Make no mistake, this is one of the most important challenges in the world of design, manufacturing, and building construction. We will need to use a completely different mindset in thinking about the global impact of products, design, and services at every stage of their life cycle, alongside every system with which they interact. But instead of becoming overwhelmed by looking at the scale of the task, a more pragmatic exercise will break it down into a manageable set of priorities. In beginning to use this process of transition (even at a small scale) and by leveraging existing technology and proven processes, we can start to move towards an economy that works within the limits of our planet, thereby meeting the environmental, social, and economic challenges of resource use, waste, and climate change in the 21st century.

The Way Forward

While a comprehensive global environmental and economic policy to help guide business decisions towards the circular economy is yet to emerge, there are encouraging strategies and examples evolving within the design and construction industry that point the way forward.
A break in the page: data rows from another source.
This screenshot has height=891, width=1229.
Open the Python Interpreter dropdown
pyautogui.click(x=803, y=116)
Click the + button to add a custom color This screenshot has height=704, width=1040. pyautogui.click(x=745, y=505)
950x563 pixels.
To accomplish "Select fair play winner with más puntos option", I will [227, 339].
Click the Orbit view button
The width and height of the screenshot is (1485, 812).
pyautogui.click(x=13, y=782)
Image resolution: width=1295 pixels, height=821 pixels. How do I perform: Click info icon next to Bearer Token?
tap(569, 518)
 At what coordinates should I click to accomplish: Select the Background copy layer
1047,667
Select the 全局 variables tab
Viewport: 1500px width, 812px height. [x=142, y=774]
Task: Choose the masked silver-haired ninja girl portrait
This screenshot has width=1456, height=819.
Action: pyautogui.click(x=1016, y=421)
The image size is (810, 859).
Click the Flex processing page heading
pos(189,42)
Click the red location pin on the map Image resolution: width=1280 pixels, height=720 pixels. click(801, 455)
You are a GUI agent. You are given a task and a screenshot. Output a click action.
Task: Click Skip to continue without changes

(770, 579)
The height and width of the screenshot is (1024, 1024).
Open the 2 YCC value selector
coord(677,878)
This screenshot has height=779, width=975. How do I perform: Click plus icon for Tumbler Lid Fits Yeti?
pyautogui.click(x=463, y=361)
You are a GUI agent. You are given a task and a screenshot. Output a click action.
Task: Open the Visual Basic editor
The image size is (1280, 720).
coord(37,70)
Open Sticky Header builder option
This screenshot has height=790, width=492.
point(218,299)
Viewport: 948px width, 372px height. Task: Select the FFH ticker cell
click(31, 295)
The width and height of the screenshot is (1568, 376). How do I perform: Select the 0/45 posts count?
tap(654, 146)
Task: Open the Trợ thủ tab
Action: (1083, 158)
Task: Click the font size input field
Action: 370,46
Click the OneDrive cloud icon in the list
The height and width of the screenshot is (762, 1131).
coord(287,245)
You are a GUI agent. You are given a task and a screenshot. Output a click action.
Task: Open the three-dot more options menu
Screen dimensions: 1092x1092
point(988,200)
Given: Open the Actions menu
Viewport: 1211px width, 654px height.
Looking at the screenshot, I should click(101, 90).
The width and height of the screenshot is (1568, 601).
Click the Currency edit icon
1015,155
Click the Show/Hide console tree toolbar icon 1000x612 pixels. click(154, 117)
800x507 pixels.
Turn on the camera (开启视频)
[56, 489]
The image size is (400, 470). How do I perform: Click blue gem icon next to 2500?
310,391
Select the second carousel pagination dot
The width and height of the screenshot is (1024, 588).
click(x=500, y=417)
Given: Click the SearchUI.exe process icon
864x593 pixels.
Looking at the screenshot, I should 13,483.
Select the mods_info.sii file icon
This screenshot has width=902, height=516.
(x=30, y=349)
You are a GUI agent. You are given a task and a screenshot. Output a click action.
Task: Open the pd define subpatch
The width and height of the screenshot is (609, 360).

One of the most clearly realised examples is the Ellen MacArthur Foundation.

Begun as a charity by the record-breaking, long-distance solo yachtswoman whose name it bears, the foundation works with business and education to accelerate the transition toward a circular economy. Its research has identified the following three principles as the basis of a new system, underpinned by a transition towards renewable energy sources:

  • Design out waste and pollution
  • Keep products and materials in use
  • Regenerate natural systems

First Principle

The first principle is designing out waste and pollution by omitting externalities—those negative impacts of economic activity that cause damage to human health and natural systems. This includes the release of greenhouse gases and hazardous substances, as well as the pollution of air, land, water, and structural waste, as well as traffic congestion.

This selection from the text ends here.